Reuters
By Lawrence Hurley
May 5, 2014
WASHINGTON
(Reuters) - The U.S. Supreme Court on Monday left intact a Nebraska
town's ordinance that cracks down on illegal immigration, declining to
hear an appeal filed
by a civil rights group.
The 2010 ordinance in Fremont, Nebraska, includes a provision that bars landlords from renting to illegal immigrants.
Plaintiffs
represented by the Mexican American Legal Defense Fund sued, saying the
measure was trumped by federal immigration law.
The
high court's decision not to hear the plaintiffs' appeal leaves intact a
June 2013 ruling by the 8th U.S. Circuit Court of Appeals, which
concluded that the ordinance
does not conflict with federal law.
The
rental provision, one of only a handful around the country, requires
prospective tenants to obtain an occupancy license.

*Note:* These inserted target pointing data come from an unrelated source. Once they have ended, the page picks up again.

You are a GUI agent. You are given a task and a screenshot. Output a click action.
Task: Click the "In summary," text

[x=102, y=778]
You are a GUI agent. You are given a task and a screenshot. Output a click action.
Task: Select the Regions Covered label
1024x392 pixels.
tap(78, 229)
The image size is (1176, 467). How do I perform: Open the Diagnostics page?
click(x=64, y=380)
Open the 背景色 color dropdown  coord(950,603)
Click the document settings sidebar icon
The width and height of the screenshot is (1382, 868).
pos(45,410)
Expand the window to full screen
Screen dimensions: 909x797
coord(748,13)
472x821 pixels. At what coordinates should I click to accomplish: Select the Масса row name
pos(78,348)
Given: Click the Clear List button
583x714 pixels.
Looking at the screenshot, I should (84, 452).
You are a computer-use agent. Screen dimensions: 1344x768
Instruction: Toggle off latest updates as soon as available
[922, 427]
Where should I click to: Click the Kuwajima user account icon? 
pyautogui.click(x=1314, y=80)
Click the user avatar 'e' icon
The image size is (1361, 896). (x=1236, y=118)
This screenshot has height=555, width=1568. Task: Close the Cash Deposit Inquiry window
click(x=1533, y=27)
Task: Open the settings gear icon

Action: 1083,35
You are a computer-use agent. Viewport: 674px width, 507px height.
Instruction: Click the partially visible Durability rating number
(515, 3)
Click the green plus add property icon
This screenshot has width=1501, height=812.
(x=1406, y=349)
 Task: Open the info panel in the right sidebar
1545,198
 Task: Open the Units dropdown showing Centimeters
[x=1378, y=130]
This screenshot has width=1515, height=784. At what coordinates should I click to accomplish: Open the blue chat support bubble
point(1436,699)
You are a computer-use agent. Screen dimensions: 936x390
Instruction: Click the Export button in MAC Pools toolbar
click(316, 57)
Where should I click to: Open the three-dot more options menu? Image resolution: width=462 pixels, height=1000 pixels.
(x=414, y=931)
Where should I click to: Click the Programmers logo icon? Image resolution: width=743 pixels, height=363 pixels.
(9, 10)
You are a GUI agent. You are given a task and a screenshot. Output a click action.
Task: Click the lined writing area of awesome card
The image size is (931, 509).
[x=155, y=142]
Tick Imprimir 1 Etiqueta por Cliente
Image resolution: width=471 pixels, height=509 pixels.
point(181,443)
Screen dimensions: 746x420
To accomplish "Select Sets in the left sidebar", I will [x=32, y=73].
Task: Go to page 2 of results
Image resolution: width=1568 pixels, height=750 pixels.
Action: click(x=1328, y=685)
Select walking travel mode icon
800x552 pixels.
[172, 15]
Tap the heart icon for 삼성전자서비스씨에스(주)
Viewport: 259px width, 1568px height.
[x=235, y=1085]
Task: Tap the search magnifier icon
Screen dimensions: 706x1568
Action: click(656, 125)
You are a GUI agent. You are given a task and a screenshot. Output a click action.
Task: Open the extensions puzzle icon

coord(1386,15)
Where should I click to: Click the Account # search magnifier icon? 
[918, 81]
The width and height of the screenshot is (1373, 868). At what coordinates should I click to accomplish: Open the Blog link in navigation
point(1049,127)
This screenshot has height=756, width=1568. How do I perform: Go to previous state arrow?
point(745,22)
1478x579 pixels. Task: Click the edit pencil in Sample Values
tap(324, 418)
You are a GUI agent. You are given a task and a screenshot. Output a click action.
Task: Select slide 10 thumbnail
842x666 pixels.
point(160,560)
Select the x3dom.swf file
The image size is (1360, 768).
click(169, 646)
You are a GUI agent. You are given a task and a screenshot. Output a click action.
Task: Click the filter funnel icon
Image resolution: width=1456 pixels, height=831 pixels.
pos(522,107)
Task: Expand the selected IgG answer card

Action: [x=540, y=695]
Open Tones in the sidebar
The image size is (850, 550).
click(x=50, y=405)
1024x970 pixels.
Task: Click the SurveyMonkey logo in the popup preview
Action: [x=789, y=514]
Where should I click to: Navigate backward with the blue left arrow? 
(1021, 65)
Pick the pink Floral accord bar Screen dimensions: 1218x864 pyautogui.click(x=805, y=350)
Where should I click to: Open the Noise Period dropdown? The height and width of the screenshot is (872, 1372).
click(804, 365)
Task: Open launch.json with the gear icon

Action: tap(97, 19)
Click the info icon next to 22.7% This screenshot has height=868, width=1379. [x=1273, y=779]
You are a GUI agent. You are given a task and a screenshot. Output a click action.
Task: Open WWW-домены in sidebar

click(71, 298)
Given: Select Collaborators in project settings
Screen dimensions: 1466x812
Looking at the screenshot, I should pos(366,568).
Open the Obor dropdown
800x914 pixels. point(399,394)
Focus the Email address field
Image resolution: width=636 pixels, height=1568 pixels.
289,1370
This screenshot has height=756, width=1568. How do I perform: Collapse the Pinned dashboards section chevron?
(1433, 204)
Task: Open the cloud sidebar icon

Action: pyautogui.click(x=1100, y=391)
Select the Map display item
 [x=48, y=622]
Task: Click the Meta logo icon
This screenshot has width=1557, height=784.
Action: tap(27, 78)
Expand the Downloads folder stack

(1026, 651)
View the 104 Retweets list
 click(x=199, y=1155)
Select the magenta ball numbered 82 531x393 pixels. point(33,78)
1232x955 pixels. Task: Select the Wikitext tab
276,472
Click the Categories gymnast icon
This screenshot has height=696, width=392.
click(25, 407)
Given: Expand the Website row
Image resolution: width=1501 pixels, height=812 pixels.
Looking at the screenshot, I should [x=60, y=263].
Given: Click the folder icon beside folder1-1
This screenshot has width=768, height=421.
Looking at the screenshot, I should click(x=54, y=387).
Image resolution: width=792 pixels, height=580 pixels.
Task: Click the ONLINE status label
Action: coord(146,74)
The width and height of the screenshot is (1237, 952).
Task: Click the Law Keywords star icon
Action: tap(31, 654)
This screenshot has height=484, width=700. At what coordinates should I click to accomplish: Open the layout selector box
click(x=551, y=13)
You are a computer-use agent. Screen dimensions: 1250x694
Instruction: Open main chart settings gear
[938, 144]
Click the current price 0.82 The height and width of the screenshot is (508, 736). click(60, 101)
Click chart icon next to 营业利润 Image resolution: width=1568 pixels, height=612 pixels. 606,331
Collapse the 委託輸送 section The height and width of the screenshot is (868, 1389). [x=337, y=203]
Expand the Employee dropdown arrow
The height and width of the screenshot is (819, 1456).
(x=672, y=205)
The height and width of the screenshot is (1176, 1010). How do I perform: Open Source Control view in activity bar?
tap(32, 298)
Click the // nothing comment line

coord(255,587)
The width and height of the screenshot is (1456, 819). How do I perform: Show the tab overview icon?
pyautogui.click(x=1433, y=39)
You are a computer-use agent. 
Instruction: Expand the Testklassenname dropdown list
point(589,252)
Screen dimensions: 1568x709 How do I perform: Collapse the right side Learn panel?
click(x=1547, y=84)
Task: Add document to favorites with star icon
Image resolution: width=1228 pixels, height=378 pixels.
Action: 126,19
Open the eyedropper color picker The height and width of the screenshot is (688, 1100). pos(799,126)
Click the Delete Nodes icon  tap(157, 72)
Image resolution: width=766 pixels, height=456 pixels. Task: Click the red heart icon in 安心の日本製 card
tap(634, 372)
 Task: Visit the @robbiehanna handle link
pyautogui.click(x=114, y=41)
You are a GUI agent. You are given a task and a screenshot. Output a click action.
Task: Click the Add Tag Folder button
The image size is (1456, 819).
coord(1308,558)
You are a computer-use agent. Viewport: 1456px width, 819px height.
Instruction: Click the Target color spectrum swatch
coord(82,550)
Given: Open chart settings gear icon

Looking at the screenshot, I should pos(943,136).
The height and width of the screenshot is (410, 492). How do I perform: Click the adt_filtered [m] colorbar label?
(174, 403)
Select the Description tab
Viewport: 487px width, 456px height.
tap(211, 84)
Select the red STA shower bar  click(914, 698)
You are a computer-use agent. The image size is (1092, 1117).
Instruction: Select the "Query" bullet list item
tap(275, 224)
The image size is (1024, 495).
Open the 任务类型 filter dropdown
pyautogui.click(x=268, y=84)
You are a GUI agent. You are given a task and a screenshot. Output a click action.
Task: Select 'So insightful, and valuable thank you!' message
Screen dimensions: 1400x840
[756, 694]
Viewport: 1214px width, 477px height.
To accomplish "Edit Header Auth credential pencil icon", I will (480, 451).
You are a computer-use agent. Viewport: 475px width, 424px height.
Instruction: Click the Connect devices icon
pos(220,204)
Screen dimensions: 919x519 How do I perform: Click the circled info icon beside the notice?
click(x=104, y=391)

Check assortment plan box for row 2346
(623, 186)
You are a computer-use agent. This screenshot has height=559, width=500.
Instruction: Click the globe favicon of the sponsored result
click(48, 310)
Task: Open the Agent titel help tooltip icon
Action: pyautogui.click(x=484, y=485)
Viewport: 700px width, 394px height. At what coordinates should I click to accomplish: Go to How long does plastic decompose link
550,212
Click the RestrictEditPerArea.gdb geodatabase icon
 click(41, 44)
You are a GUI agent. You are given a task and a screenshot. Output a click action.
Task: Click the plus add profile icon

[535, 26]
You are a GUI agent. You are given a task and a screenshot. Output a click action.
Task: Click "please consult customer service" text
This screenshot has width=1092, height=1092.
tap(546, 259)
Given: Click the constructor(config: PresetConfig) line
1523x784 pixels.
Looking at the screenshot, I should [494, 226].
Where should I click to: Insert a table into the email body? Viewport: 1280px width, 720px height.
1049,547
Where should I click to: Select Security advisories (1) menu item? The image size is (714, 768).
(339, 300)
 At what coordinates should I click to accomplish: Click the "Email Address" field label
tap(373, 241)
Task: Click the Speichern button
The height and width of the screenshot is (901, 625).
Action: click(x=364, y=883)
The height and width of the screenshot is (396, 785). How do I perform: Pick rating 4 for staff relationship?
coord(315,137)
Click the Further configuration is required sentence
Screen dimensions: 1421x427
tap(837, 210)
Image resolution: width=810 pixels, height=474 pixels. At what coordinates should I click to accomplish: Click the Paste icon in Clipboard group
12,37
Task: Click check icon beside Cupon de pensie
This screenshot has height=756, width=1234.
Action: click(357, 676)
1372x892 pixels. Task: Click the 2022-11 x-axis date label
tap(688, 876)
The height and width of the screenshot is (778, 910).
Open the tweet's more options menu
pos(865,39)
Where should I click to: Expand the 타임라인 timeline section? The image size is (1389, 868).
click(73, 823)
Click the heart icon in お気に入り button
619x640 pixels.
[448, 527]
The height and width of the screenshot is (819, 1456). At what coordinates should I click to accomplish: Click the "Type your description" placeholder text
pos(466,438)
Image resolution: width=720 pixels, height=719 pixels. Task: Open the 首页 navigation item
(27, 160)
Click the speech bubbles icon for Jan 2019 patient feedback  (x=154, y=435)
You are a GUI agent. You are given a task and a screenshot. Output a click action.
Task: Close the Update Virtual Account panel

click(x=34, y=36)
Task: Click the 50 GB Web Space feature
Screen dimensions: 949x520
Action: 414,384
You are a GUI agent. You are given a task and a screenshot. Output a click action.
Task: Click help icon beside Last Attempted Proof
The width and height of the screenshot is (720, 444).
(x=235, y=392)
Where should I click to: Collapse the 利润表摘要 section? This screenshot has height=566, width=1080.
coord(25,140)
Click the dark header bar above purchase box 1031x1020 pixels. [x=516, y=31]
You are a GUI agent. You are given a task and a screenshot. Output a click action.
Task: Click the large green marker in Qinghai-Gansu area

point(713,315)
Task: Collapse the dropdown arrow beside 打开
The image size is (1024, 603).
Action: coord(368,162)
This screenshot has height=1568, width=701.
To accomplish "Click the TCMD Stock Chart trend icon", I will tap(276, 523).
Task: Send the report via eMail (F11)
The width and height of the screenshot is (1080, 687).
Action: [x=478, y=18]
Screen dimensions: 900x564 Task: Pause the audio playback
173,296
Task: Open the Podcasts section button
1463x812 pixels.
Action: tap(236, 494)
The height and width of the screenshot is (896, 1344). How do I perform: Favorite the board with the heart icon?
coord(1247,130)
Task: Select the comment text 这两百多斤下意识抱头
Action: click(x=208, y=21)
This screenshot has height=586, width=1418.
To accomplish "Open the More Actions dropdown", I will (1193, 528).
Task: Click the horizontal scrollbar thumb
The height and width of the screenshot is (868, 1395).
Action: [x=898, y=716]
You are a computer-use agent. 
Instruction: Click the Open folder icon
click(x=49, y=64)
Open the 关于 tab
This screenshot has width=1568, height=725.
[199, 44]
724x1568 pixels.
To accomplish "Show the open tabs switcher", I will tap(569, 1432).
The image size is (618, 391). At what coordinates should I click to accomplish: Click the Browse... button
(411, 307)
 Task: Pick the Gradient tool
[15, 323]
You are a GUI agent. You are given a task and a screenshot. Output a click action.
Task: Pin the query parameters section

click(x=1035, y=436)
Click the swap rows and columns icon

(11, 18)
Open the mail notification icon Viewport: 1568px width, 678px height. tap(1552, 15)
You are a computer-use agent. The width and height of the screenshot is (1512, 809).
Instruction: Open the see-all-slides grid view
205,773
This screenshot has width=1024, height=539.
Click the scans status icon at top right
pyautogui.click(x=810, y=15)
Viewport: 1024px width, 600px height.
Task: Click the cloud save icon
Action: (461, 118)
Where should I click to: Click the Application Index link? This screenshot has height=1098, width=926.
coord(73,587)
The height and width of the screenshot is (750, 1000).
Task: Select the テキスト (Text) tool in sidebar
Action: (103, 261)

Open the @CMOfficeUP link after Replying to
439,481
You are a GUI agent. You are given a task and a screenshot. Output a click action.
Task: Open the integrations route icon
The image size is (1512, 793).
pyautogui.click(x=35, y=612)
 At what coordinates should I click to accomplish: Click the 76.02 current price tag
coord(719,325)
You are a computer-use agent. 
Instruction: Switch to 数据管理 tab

They must declare
their immigration status.
City police then check with the federal government. If a tenant is
found to be an illegal immigrant, the license is revoked.
In
March, the Supreme Court declined to take up two similar cases in which
lower courts had struck down ordinances in Texas and Pennsylvania.
The
ordinances in those cases were slightly different in that they imposed
penalties on immigrants, which the Fremont ordinance does not.
The
last time the court decided a major immigration case was in 2012 when
it partially upheld Arizona's immigration law. The previous year, the
court upheld another Arizona
law that penalizes businesses for hiring illegal immigrants.
In
April 2013, the court signaled a reluctance to get further involved in
immigration when it declined to hear an appeal from Alabama seeking to
revive a section of the
state's immigration law that criminalized the harboring of illegal
immigrants.
The case is Keller v. Fremont, U.S. Supreme Court, No. 13-1043.